Physics of three dimensional bosonic topological insulators: Surface Deconfined Criticality and Quantized Magnetoelectric Effect
Ashvin Vishwanath, T. Senthil
TL;DR
This work analyzes three-dimensional bosonic symmetry-protected topological phases that lack bulk topological order but host anomalous surface states. It develops bulk BF and theta-term field theories and presents two complementary surface descriptions—a projective-vortex/dual description and a network-model approach—that converge on a consistent picture of surface deconfined criticality and symmetry realization. A central result is that the bosonic TI can exhibit a quantized magnetoelectric response with $ heta=2\pi$, accompanied by surface states that cannot be trivially gapped without breaking symmetry or enabling topological order; the framework also accommodates topological paramagnets and a putative E$_8$-type phase with half-quantized surface thermal Hall effect. Together, these insights extend the classification and physical understanding of interacting 3D SPT phases and their exotic surface phenomena.
Abstract
We discuss physical properties of `integer' topological phases of bosons in D=3+1 dimensions, protected by internal symmetries like time reversal and/or charge conservation.
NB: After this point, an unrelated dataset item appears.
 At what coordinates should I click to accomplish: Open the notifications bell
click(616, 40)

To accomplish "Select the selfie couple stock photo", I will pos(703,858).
These phases invoke interactions in a fundamental way but do not possess topological order and are bosonic analogs of free fermion topological insulators and superconductors. While a formal cohomology based classification of such states was recently discovered, their physical properties remain mysterious. Here we develop a field theoretic description of several of these states and show that they possess unusual surface states, which if gapped, must either break the underlying symmetry, or develop topological order. In the latter case, symmetries are implemented in a way that is forbidden in a strictly two dimensional theory. While this is the usual fate of the surface states, exotic gapless states can also be realized. For example, tuning parameters can naturally lead to a deconfined quantum critical point or, in other situations, a fully symmetric vortex metal phase. We discuss cases where the topological phases are characterized by quantized magnetoelectric response θ, which, somewhat surprisingly, is an odd multiple of 2π. Two different surface theories are shown to capture these phenomena - the first is a nonlinear sigma model with a topological term. The second invokes vortices on the surface that transform under a projective representation of the symmetry group. A bulk field theory consistent with these properties is identified, which is a multicomponent `BF' theory supplemented, crucially, with a topological term. A possible topological phase characterized by the thermal analog of the magnetoelectric effect is also discussed.